Before scholarly acquaintance with the Samaritan Pentateuch began, it was believed that the LXX demonstrated the existence of a Hebrew text that differed from the MT. The cataloguing of the unique readings of the Samaritan Pentateuch provided Hebrew correspondences between many of the unique Greek Pentateuchal readings of the LXX. However, with the discovery of the Dead Sea Scrolls, there was an immediate proliferation of Hebrew readings that agreed with the LXX. One of these readings is that in Psalm 22:16.
“For dogs have compassed me: the assembly of the wicked have inclosed me: they pierced my hands and my feet” (Psalm 22:16, KJV).
Christologically, this passage is derived from the same where Jesus states, “My God, My God, why hast thou forsaken me? (Psalm 22:1), and many Christians have considered the reference to the piercing of hands and feet an explicit foretelling of the crucifixion. Of interest, only two mss of the modern, standardized MT contain the reading “they pierced my hands and my feet,” and these mss (of hundreds sampled) have only been identified in the last one-hundred years. Hence MT itself did not contain this Christological reading as it is translated in the KJV. The only mss that contained this reading was the LXX! The KJV translators deferred to the LXX for this translation! They jettisoned the MT text that they apparently love so much.

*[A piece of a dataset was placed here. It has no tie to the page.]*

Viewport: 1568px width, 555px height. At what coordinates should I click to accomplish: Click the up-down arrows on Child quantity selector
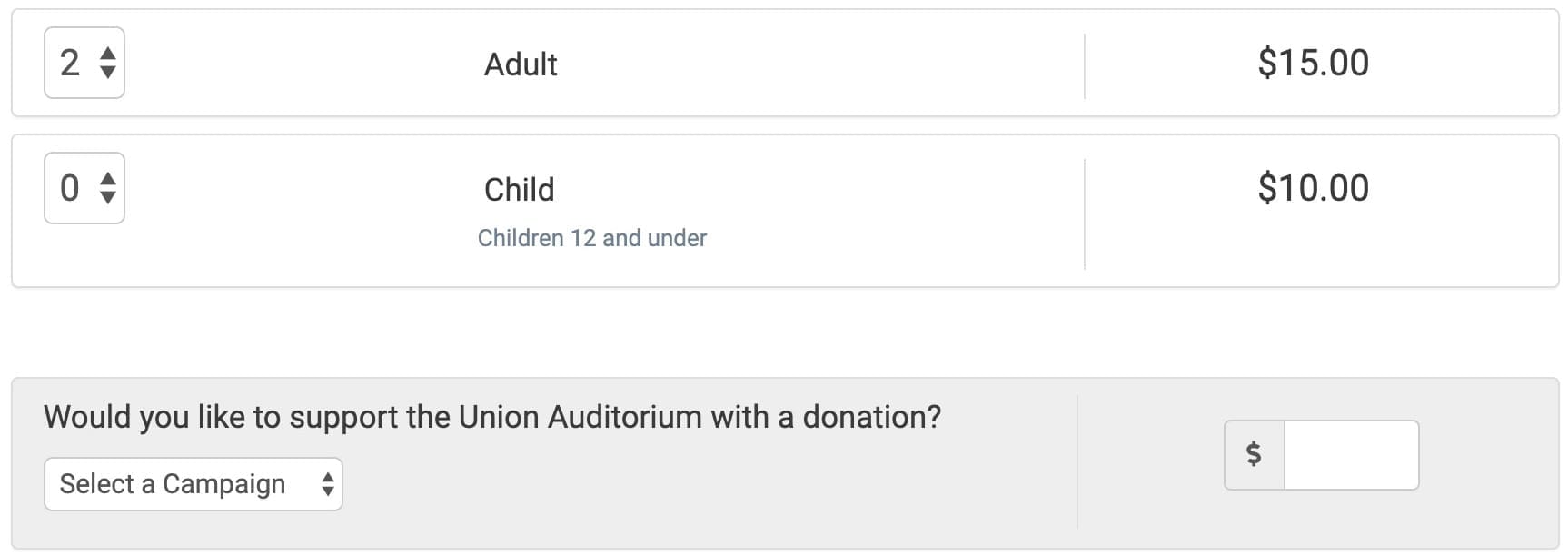coord(108,188)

The Hebrew MT reading of this verse is as follows:
ורגלי ידי כארי
This reading can be translated as it is in Jewish translations as:
..like a lion, they are at my hands and my feet
Before the uncovering of the DSS (Dead Sea Scrolls), there were virtually no authoritative mss with a Hebrew basis for this reading. The only textual foundation for this reading was the LXX. However, the DSS display a preference for the “Christological reading” of “they have pierced.” Yet, again, it must be emphasized, that the KJV translators allowed the LXX to influence their translation.
The DSS not only evidence a Hebrew mss preference for the “pierced reading” they also contain Greek translations of the OT that fall within the LXX family of texts. Additionally, there are Hebrew mss among the DSS that fall both into the proto-Masoretic (Babylonian), Palestinian, and Egyptian-LXX families of textual variance. To argue that the LXX did not exist before the completion of the NT is to ignore this evidence.
The NT itself quotes frequently, though not exclusively, from the LXX textual family. Examples of this can be found by comparing, in the KJV, the readings of Isaiah 40:3 compared with Matthew 3:3 where the NT agrees with the LXX. Additional examples of the same can be found in Isaiah 61:1 and Luke 4:18; Isaiah 29:13 and Mark 7:8; et. al. in which the NT Greek quotation of the OT differs from the Hebrew in favor of the LXX reading.
The example of Psalm 22:16 is interesting as it pertains to a single-letter variation that can be easily corrected. The difference is between a yod (“jot”) and a waw (or vav). If the interpretation of Jesus that Daniels’ makes regarding the preservation of the each “jot” is correct, then Jesus’ statement is wrong, and Jesus is either a lunatic or a liar (to use popular parlance, though I prefer to not to be so polarized). The KJV prefers the LXX reading here (and elsewhere) despite the reading of the MT.
I conclude: textually critical consideration of the LXX was good enough for King James, and it is good enough for me!